Tais instrumentos têm sido construídos com o objetivo de estabelecer parâmetros que possam identificar a capacidade das pessoas em acessar informações sobre saúde, compreender e fazer a gestão destas informações, com o intuito de investir em melhores condições de saúde e qualidade de vida.

Saiba mais...

Entre os instrumentos para mensurar os níveis de LS destaca-se:

  • Estimativa Rápida de LS de Adultos em Medicina (Rapid Estimate of Adult Literacy in Medicine - REALM);
  • Teste de LS Funcional em Saúde de Adultos (Test of Functional Health Literacy in Adults - TOFHLA);
  • Escala de LS em Atividades de Saúde (Health Activities Literacy Scale - HALS);
  • Teste de Leitura de Realização Médica (Medical Achievement Reading Test - MART);
  • Avaliação de LS para diabetes (Literacy Assessment for Diabetes - LAD);
  • Breve avaliação da LS para adultos de língua espanhola (Short Assessment of Health Literacy for Spanish speaking Adults - SAHLSA).

Ratifica-se que a concepção de Literacia para a Saúde, aqui apresentada, está fundamentada nos estudos, pesquisa e produções teóricas alinhados à Organização Mundial de Saúde, na qual a LS se caracteriza pela capacidade de acessar, compreender, avaliar e aplicar as informações sobre a saúde.

Nesta perspectiva, cabe destacar a escala HLS-EU (European Health Survey) e a escala HLS-EU-BR estruturada a partir da adaptação cultural para o português brasileiro. Este instrumento é composto de 47 questões fechadas, que permitem identificar o grau de LS geral, LS no âmbito do cuidado em saúde, LS no âmbito da prevenção em doenças e LS no âmbito da promoção da saúde dos participantes da pesquisa.

Material complementar

Confira o questionário com as 47 questões para avaliar o nível de LS.

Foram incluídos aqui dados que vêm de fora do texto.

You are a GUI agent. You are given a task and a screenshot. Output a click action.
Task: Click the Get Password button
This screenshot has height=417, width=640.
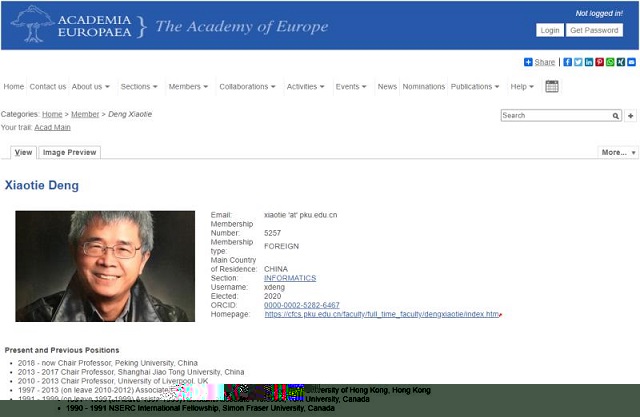pyautogui.click(x=594, y=30)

A identificação dos níveis de Literacia para a Saúde, por meio de investigações utilizando escalas específicas para tal avaliação, pode colaborar para o aprimoramento das ações de promoção da saúde e do autocuidado em saúde. Isso porque a LS, conforme apontado anteriormente, envolve um processo contínuo de aprendizagem que capacita o indivíduo, sua família ou sua comunidade para desenvolver os seus potenciais e o seu conhecimento, de modo a poder participar mais ativamente da vida em sociedade e da tomada de decisões sobre suas condições de saúde. (SABOGA-NUNES, MARTINS, FARINELLI et al., 2019).